Cancer battle faces stiff Big Data, privacy challenges

U.K. cancer researchers have set up a new facility to harness Big Data on tumor genes and understand how to attack malignancies, InformationWeek reported. Yet the Tumor Profiling Unit, established with £3 million ($4.7 million), faces some computing and privacy hurdles to aid efforts that could make cancer into a manageable, chronic disease rather than a death sentence.

As the tech publication reports, the cancer genomes of just a million patients would eat up as much storage space as that of YouTube. Yet storage gets cheaper and denser all the time, making its easier to corral massive data sets.
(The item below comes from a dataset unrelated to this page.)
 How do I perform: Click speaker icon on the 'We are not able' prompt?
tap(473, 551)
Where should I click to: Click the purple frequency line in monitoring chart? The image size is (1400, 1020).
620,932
Perhaps a bigger bugaboo facing cancer researchers are privacy and regulatory issues around sharing info on tumor genes with colleagues and drugmakers, which play an essential role in developing new treatments.

Still, the researchers have some scientific obstacles in their path that involve pinpointing how cancers resist existing drug attacks.

"For people with advanced disease, it will be a question of managing them better so they survive for much longer--for many years," said professor Alan Ashworth, CEO of the U.K.'s Institute of Cancer Research, as quoted by InformationWeek. "Cancer often appears in people who are old; if we can keep them alive long enough for them to die of something else, then we are turning cancer into a chronic disease."

Cancer researchers have done an incredible job of building up massive amounts of data on tumor genes through efforts such as The Cancer Genome Atlas, which has also explored the ways genes in cancer misbehave to promote disease progression. Yet there's a lot of work to be done to translate all the new data into new treatments that could make lifelong management of cancer a reality for some patients.